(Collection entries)
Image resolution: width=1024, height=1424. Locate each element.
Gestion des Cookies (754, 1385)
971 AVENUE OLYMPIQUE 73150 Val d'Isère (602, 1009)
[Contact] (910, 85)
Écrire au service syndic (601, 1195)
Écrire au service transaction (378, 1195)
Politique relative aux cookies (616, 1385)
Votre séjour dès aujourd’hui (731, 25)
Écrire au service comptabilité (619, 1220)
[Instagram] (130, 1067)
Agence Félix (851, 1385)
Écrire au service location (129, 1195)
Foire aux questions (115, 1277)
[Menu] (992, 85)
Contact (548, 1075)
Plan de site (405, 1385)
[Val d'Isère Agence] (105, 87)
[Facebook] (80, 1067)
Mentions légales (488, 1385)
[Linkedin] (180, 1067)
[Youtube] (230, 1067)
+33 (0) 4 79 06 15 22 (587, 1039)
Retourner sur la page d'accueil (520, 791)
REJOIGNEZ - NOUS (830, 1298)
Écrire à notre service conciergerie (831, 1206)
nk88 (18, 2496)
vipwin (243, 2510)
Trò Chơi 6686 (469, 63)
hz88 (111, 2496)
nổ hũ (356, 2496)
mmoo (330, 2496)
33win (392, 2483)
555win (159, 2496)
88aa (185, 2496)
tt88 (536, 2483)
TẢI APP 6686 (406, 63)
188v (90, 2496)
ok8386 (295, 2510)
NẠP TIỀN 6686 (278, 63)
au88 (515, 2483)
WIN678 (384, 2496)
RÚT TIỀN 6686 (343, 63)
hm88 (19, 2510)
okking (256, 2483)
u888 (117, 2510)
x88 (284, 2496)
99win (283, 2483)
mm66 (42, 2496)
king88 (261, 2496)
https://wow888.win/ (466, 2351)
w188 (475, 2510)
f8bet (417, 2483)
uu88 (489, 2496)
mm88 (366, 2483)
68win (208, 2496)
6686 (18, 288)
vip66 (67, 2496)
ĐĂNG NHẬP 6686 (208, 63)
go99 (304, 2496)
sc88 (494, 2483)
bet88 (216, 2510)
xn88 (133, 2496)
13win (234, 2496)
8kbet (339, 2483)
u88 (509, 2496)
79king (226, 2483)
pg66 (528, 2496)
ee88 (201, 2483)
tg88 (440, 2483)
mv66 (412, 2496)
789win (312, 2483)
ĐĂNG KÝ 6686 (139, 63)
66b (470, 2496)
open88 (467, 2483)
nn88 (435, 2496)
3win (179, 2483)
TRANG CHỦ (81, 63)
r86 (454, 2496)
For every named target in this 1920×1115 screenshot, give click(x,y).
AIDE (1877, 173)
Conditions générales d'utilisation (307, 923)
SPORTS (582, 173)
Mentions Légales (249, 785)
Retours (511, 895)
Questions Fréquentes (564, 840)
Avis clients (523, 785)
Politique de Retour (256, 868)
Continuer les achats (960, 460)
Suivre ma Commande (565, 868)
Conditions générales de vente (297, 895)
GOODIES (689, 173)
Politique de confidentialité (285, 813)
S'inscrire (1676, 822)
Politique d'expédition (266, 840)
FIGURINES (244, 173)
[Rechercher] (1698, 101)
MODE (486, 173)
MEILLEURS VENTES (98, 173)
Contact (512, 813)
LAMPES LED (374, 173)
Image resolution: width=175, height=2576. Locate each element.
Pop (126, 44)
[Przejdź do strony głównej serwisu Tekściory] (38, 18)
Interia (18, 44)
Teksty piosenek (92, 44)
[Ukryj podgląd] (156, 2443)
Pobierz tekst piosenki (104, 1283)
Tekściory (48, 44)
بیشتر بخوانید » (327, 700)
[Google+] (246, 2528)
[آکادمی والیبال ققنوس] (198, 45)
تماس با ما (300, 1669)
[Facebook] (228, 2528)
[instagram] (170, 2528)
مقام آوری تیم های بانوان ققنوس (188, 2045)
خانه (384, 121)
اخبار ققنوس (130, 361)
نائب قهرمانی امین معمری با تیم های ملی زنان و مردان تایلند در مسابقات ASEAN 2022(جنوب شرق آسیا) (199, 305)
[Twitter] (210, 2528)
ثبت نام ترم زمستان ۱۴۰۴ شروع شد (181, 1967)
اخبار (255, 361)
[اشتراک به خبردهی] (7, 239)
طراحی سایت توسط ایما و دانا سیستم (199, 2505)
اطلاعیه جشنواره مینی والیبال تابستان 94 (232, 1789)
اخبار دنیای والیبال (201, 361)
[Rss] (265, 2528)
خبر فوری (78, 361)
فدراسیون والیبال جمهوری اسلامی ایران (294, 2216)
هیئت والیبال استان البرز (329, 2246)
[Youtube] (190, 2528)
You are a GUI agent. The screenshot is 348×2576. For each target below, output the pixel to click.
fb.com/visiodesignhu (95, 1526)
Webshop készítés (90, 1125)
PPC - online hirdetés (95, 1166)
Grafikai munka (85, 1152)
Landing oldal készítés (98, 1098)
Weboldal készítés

• [HOW TO COMPLETE THIS TASK] Down to the last line, restate the records exactly.

• [RESPONSE FOR THIS EXERCISE]
Image resolution: width=1024, height=1424. Locate each element.
Gestion des Cookies (754, 1385)
971 AVENUE OLYMPIQUE 73150 Val d'Isère (602, 1009)
[Contact] (910, 85)
Écrire au service syndic (601, 1195)
Écrire au service transaction (378, 1195)
Politique relative aux cookies (616, 1385)
Votre séjour dès aujourd’hui (731, 25)
Écrire au service comptabilité (619, 1220)
[Instagram] (130, 1067)
Agence Félix (851, 1385)
Écrire au service location (129, 1195)
Foire aux questions (115, 1277)
[Menu] (992, 85)
Contact (548, 1075)
Plan de site (405, 1385)
[Val d'Isère Agence] (105, 87)
[Facebook] (80, 1067)
Mentions légales (488, 1385)
[Linkedin] (180, 1067)
[Youtube] (230, 1067)
+33 (0) 4 79 06 15 22 (587, 1039)
Retourner sur la page d'accueil (520, 791)
REJOIGNEZ - NOUS (830, 1298)
Écrire à notre service conciergerie (831, 1206)
nk88 (18, 2496)
vipwin (243, 2510)
Trò Chơi 6686 (469, 63)
hz88 (111, 2496)
nổ hũ (356, 2496)
mmoo (330, 2496)
33win (392, 2483)
555win (159, 2496)
88aa (185, 2496)
tt88 (536, 2483)
TẢI APP 6686 (406, 63)
188v (90, 2496)
ok8386 (295, 2510)
NẠP TIỀN 6686 (278, 63)
au88 (515, 2483)
WIN678 (384, 2496)
RÚT TIỀN 6686 (343, 63)
hm88 (19, 2510)
okking (256, 2483)
u888 (117, 2510)
x88 (284, 2496)
99win (283, 2483)
mm66 (42, 2496)
king88 (261, 2496)
https://wow888.win/ (466, 2351)
w188 (475, 2510)
f8bet (417, 2483)
uu88 (489, 2496)
mm88 (366, 2483)
68win (208, 2496)
6686 (18, 288)
vip66 (67, 2496)
ĐĂNG NHẬP 6686 (208, 63)
go99 (304, 2496)
sc88 (494, 2483)
bet88 (216, 2510)
xn88 (133, 2496)
13win (234, 2496)
8kbet (339, 2483)
u88 (509, 2496)
79king (226, 2483)
pg66 (528, 2496)
ee88 (201, 2483)
tg88 (440, 2483)
mv66 (412, 2496)
789win (312, 2483)
ĐĂNG KÝ 6686 (139, 63)
66b (470, 2496)
open88 (467, 2483)
nn88 (435, 2496)
3win (179, 2483)
TRANG CHỦ (81, 63)
r86 (454, 2496)
For every named target in this 1920×1115 screenshot, give click(x,y).
AIDE (1877, 173)
Conditions générales d'utilisation (307, 923)
SPORTS (582, 173)
Mentions Légales (249, 785)
Retours (511, 895)
Questions Fréquentes (564, 840)
Avis clients (523, 785)
Politique de Retour (256, 868)
Continuer les achats (960, 460)
Suivre ma Commande (565, 868)
Conditions générales de vente (297, 895)
GOODIES (689, 173)
Politique de confidentialité (285, 813)
S'inscrire (1676, 822)
Politique d'expédition (266, 840)
FIGURINES (244, 173)
[Rechercher] (1698, 101)
MODE (486, 173)
MEILLEURS VENTES (98, 173)
Contact (512, 813)
LAMPES LED (374, 173)
Image resolution: width=175, height=2576. Locate each element.
Pop (126, 44)
[Przejdź do strony głównej serwisu Tekściory] (38, 18)
Interia (18, 44)
Teksty piosenek (92, 44)
[Ukryj podgląd] (156, 2443)
Pobierz tekst piosenki (104, 1283)
Tekściory (48, 44)
بیشتر بخوانید » (327, 700)
[Google+] (246, 2528)
[آکادمی والیبال ققنوس] (198, 45)
تماس با ما (300, 1669)
[Facebook] (228, 2528)
[instagram] (170, 2528)
مقام آوری تیم های بانوان ققنوس (188, 2045)
خانه (384, 121)
اخبار ققنوس (130, 361)
نائب قهرمانی امین معمری با تیم های ملی زنان و مردان تایلند در مسابقات ASEAN 2022(جنوب شرق آسیا) (199, 305)
[Twitter] (210, 2528)
ثبت نام ترم زمستان ۱۴۰۴ شروع شد (181, 1967)
اخبار (255, 361)
[اشتراک به خبردهی] (7, 239)
طراحی سایت توسط ایما و دانا سیستم (199, 2505)
اطلاعیه جشنواره مینی والیبال تابستان 94 (232, 1789)
اخبار دنیای والیبال (201, 361)
[Rss] (265, 2528)
خبر فوری (78, 361)
فدراسیون والیبال جمهوری اسلامی ایران (294, 2216)
هیئت والیبال استان البرز (329, 2246)
[Youtube] (190, 2528)
You are a GUI agent. The screenshot is 348×2576. For each target below, output the pixel to click.
fb.com/visiodesignhu (95, 1526)
Webshop készítés (90, 1125)
PPC - online hirdetés (95, 1166)
Grafikai munka (85, 1152)
Landing oldal készítés (98, 1098)
Weboldal készítés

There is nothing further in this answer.